Ha dodici anni di onorata carriera alle spalle, con oltre 150 puntate a tema unico, eppure Ulisse, il piacere della scoperta, in onda il sabato nella prima serata di Rai Tre non sembra dare cenni di decadenza. Così come non sembra averne il conduttore, un uomo che nella sua carriera ha realizzato servizi in tutti i sette continenti, girato documentari a settanta gradi sotto zero, galleggiato in aria in condizioni si assenza di gravità simulata, è scampato alle pallottole delle tribù bellicose mentre era in Etiopia ed è uscito indenne da un sequestro mentre era nel deserto del Sahara tra l’Algeria e il Niger. Non è Superman, è semplicemente Alberto Angela, paleontologo, naturalista, divulgatore scientifico, padre di tre figli e riuscitissima imitazione di Neri Marcorè, di cui, tra l’altro, è un grande amico.

Scusi Angela, ma dopo 150 puntate, come si fa a trovare ancora argomenti nuovi?

«La sfida è sempre quella di trovare argomenti in grado di tenere fermo il pubblico per un’ora e mezza, il tempo di una partita di calcio. Parlare della stessa cosa per tanto tempo non è facile. La nostra ricetta è riuscire a portare il pubblico con noi, spiegando cose interessanti con parole di uso quotidiano».

Nel corso di questi dodici anni si è dovuto adattare a una tv che cambia o la divulgazione è un’isola felice che non impone troppe modifiche?

«In questi anni sono cambiati i ritmi, anche i Tg ormai sono diventati più rapidi, così come i telefilm. Noi invece non siamo cambiati, il nostro segreto è confezionare un programma con attenzione sui dettagli. Avere e proporre sempre la stessa formula è la cosa vincente. Bisogna sempre essere in grado di accendere la curiosità della gente, con temi che affascinano, cercando di mettersi sempre dalla parte dello spettatore. E’ chiaro che stiamo attenti ai tempi che passano, ma non seguiamo le mode o altro, cerchiamo di essere noi stessi. Per questo il pubblico ci riconosce».
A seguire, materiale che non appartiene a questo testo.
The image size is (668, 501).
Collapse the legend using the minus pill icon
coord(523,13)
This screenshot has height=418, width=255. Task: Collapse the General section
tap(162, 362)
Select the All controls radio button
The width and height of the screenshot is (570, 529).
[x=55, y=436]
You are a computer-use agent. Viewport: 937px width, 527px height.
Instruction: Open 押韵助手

Però rispetto a dodici anni fa la concorrenza è aumentata, allora non esistevano la tv satellitare o quella digitale, piene di canali tematici proprio sulla natura, sulla storia o sulla scienza.
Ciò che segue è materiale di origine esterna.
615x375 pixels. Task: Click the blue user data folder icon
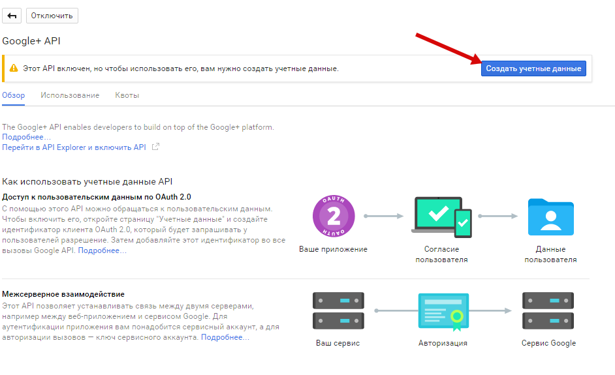click(x=550, y=217)
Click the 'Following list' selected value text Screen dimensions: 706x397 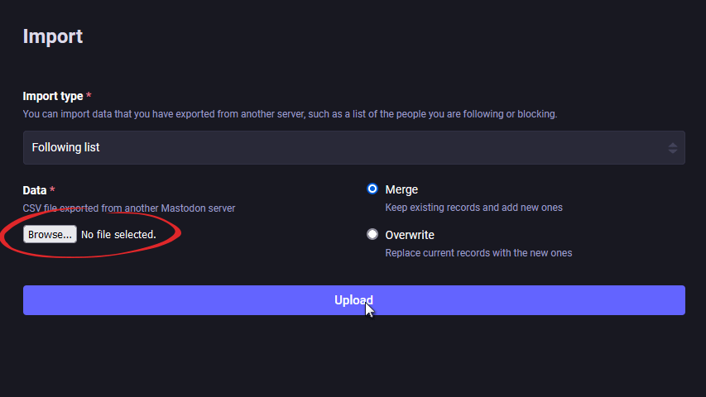pos(65,147)
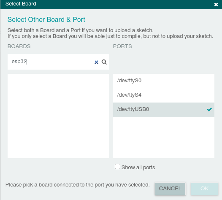Select the /dev/ttyS0 port
Screen dimensions: 222x200
[164, 81]
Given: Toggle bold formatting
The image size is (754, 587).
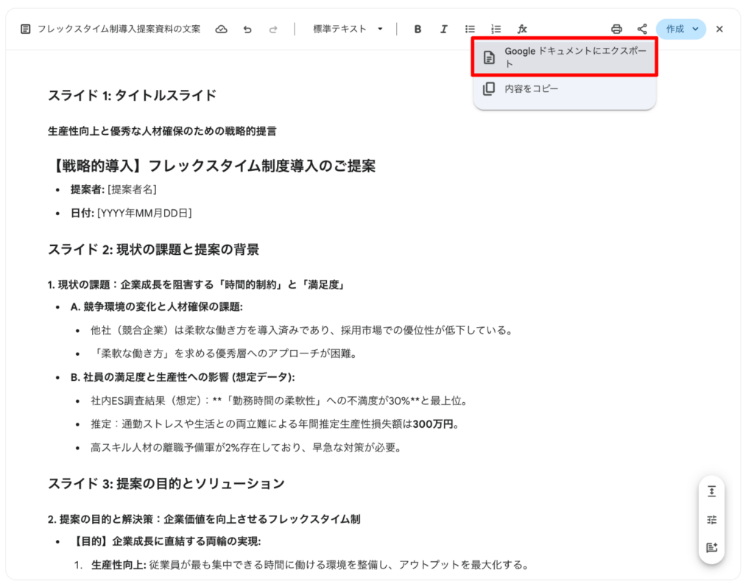Looking at the screenshot, I should [417, 29].
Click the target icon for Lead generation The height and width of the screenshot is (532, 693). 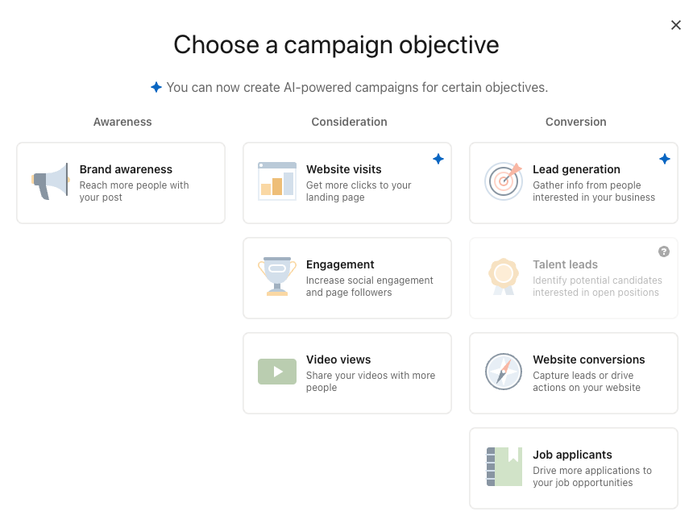pyautogui.click(x=504, y=181)
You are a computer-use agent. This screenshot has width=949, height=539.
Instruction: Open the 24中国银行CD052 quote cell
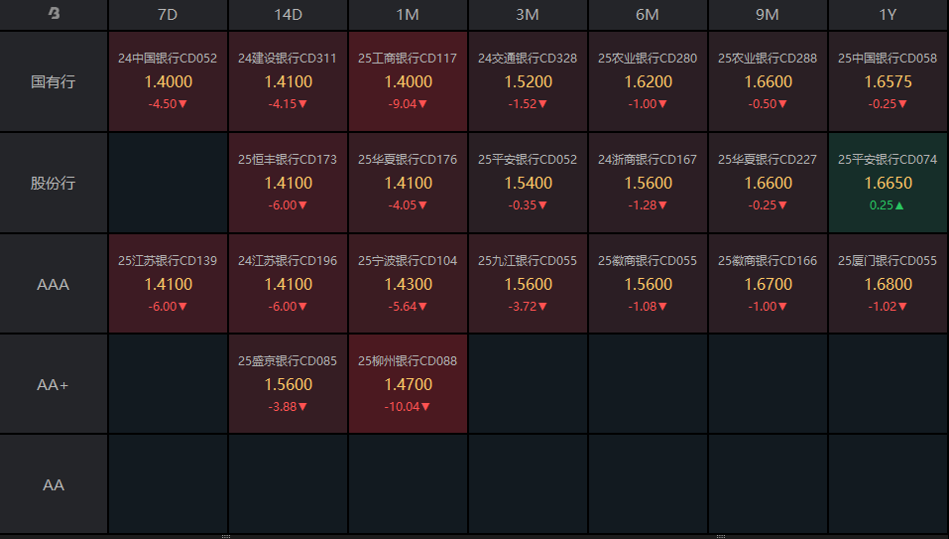click(x=168, y=81)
«Queste nuove tv vanno a colpire proprio noi, non i programmi di intrattenimento. Ma è importante comunque che la Rai continui a trasmettere in prima serata trasmissioni di divulgazione, all’estero le tv pubbliche li mandano in onda nel  pomeriggio o in seconda serata».

E questi programmi della concorrenza li guarda?

«Li guardo, devo dire che quando vai all’estero e accendi la tv trovi gli stessi reality, si critica tanto la nostra tv, ma poi nel mondo sono tutti gli stessi. Noi abbiamo un’ottima fiction, per esempio. Ricordo un aneddoto: anni fa ero in Mongolia, era il ’91, i mongoli non è che avessero presente dove fosse l’Italia, ma una parola gli accendeva gli occhi: “Cattani” il commissario della Piovra. La trasmettevano anche in Mongolia».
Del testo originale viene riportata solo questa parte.